# almak olduğu gibi



## James Bates

How exactly is one supposed to translate "almak olduğu gibi" in the following sentence?

İşleriniz arasında sefarette çalışan memurların maaşlarını vermek, sefaret için kömür, odun, ve kırtasiye *almak olduğu gibi* müstahdem bulmak da vardı.

I'm guessing it would go, "Amongst your tasks was giving the officials working at the embassy their salaries and finding an employee *who would do such things as buy* coal, firewood, and stationery."

Could a native help me out? Thanks!


----------



## Guner

Here you go:
"Your tasks (job description/responsibilities) included giving the salaries of the officials working at the embassy, purchasing coal, firewood, and stationery as well as, hiring (employing) employees (staff) for the embassy." 

So hiring employees is mentioned as one of the responsibilities of the third person and not as one of the responsibilities of the staff he hires.

Hope this helps,
Baris


----------



## James Bates

So "olduğu gibi" means "as well as". Thanks!


----------



## Rallino

No, just "-diği gibi" means _as well as_. And then you attach the appropriate verb. In the sentence you gave it's 'olmak'; therefore _*olduğu gibi.*_ There can be other verbs as well.


----------



## James Bates

I see! Could you give me some examples of other verbs using -diği gibi?


----------



## Rallino

Tatilde her zaman temiz otellerde kaldığımız gibi, temiz restoranlarda yemeye de* dikkat ediyorduk.

(On holiady, we would always stay at clean hotels, as well as eating at clean restaurants)


*Notice that in this construction, we almost always use the conjunction -de in the second part of the sentence. It's there in your sentence as well.


----------



## James Bates

Thank you once again!


----------
◇ ◇ ◇ ◇ ◇ ◇ ◇
What you need to do ▸
A: In the forum thread about "almak olduğu gibi," which conjunction does Rallino say is almost always used in the second part of a sentence built with -diği gibi?
B: List every item the forum thread's Turkish sentence says was to be bought for the embassy.
The rows that come after this aren't needed.

Data provided ▸
◇ ◇ ◇ ◇ ◇ ◇ ◇
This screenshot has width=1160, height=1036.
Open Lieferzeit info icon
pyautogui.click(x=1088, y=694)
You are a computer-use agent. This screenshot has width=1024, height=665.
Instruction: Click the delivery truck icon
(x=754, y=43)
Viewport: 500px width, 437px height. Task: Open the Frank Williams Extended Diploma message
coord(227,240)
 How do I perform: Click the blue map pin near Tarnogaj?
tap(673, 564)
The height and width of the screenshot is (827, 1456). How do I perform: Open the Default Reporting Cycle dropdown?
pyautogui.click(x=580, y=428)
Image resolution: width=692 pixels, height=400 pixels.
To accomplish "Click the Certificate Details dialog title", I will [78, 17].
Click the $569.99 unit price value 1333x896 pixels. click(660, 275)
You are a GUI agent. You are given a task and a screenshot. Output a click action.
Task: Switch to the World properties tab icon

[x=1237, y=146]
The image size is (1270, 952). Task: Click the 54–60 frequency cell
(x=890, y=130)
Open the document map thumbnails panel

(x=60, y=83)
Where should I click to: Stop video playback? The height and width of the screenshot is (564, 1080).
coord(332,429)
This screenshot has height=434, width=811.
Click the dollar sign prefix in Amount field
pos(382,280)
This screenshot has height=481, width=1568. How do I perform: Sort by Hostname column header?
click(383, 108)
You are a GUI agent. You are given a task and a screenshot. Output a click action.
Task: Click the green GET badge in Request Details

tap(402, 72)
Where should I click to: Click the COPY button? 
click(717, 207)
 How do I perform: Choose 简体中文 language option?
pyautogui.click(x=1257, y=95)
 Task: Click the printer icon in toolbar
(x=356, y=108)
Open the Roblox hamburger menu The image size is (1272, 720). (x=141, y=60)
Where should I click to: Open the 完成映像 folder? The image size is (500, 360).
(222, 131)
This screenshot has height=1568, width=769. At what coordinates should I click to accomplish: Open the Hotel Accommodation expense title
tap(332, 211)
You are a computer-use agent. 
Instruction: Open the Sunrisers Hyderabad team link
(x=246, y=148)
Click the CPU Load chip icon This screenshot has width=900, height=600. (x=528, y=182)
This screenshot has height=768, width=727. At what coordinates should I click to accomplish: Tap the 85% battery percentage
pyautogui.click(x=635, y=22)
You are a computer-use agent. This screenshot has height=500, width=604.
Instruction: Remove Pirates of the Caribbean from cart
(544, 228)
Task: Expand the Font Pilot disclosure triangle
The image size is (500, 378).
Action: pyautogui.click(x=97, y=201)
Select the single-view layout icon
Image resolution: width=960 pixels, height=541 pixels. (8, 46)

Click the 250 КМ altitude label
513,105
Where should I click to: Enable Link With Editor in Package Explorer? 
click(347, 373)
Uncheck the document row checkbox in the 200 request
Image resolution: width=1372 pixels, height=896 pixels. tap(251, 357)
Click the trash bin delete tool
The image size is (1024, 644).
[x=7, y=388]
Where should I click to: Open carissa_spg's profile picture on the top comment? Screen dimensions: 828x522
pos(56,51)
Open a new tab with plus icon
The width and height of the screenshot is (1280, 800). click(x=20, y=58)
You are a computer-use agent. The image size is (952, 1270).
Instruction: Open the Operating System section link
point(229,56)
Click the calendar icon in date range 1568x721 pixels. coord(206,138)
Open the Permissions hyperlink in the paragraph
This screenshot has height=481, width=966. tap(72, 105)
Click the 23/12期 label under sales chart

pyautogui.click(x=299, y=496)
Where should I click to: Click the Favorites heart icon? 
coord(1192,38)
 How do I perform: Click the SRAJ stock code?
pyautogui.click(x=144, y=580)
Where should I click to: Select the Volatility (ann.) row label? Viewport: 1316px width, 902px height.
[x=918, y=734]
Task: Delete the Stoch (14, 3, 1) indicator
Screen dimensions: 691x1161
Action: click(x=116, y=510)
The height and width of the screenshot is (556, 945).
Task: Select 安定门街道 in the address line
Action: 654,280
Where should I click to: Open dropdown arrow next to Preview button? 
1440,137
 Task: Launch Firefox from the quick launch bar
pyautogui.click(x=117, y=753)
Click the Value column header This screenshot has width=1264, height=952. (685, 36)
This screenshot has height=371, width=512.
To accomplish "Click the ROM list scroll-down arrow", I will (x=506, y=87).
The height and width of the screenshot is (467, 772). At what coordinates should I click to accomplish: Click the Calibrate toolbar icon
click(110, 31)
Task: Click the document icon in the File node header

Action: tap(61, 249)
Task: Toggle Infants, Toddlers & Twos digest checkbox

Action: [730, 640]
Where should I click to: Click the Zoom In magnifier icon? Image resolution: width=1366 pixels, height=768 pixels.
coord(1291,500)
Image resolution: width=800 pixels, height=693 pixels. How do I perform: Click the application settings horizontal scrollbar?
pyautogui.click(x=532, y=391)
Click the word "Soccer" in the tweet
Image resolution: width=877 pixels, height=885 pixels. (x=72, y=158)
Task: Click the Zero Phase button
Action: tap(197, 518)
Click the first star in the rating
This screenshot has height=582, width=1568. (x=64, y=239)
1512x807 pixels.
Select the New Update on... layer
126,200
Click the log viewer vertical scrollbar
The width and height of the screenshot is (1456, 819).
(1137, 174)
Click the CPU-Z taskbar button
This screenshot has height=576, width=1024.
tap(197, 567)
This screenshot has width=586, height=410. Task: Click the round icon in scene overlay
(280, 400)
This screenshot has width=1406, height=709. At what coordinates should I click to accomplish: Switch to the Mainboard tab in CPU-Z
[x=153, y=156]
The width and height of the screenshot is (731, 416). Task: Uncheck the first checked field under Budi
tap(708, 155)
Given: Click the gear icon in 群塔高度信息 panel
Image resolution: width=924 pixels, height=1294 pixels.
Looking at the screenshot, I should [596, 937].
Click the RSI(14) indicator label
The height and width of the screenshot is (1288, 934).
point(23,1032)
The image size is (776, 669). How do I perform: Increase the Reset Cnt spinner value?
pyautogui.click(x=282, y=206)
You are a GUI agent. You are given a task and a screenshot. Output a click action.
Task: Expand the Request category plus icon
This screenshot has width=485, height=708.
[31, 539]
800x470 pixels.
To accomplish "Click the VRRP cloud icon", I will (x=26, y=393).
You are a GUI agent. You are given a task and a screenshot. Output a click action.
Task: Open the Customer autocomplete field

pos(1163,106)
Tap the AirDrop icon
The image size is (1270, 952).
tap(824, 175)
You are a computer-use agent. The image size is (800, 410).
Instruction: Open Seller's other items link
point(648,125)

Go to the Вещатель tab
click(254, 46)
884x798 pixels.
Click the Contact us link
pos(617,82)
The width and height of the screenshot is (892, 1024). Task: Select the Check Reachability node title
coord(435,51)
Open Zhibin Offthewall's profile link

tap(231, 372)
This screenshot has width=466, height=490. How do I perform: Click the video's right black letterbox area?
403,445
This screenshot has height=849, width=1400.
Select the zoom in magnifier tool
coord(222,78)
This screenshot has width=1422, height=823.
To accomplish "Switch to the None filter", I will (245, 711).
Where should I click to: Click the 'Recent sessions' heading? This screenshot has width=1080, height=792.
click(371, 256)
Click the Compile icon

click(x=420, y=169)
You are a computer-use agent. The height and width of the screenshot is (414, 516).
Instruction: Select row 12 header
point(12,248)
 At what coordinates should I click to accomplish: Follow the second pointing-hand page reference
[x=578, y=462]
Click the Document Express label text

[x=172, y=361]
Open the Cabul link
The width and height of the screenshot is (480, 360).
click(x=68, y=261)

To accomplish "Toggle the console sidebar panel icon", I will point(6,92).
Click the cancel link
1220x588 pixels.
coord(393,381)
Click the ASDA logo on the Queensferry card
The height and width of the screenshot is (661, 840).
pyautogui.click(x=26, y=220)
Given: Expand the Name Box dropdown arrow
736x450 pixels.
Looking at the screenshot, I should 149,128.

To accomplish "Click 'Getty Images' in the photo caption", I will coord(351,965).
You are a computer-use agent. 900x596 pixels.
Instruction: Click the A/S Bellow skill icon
◇ ◇ ◇ ◇ ◇ ◇ ◇
Set of answers ▸
A: The conjunction -de.

B: Coal (kömür), firewood (odun), and stationery (kırtasiye).